What is being asked:
From the top of the records below down to the line containing "The height and width of the screenshot is (952, 1260).", reproduce every line exactly.

*** Opening of Records supplied ***

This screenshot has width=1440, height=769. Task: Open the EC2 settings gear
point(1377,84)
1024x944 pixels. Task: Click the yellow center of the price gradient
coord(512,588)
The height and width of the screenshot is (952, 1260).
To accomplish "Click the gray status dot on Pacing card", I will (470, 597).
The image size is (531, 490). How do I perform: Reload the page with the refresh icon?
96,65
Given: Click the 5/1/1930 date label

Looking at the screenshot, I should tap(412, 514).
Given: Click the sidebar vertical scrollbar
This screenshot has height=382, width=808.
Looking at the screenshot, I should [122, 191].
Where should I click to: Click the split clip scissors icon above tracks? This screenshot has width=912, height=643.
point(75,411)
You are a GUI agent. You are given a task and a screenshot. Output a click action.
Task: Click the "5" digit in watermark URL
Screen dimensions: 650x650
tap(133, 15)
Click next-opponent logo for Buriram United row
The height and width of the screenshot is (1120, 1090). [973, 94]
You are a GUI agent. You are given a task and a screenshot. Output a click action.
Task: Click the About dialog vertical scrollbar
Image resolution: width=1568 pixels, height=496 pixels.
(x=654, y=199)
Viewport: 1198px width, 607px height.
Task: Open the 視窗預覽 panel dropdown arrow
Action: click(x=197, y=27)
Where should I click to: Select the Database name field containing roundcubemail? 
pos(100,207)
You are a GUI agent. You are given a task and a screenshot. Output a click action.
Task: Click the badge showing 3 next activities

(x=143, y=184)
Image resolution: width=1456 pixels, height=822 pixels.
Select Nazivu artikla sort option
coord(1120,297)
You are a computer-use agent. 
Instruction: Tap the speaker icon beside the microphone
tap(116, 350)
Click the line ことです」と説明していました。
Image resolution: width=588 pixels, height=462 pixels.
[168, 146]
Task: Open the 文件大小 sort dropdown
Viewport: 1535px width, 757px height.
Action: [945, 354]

*** Close of Records supplied ***

Written solution:
This screenshot has width=1440, height=769. Task: Open the EC2 settings gear
point(1377,84)
1024x944 pixels. Task: Click the yellow center of the price gradient
coord(512,588)
The height and width of the screenshot is (952, 1260).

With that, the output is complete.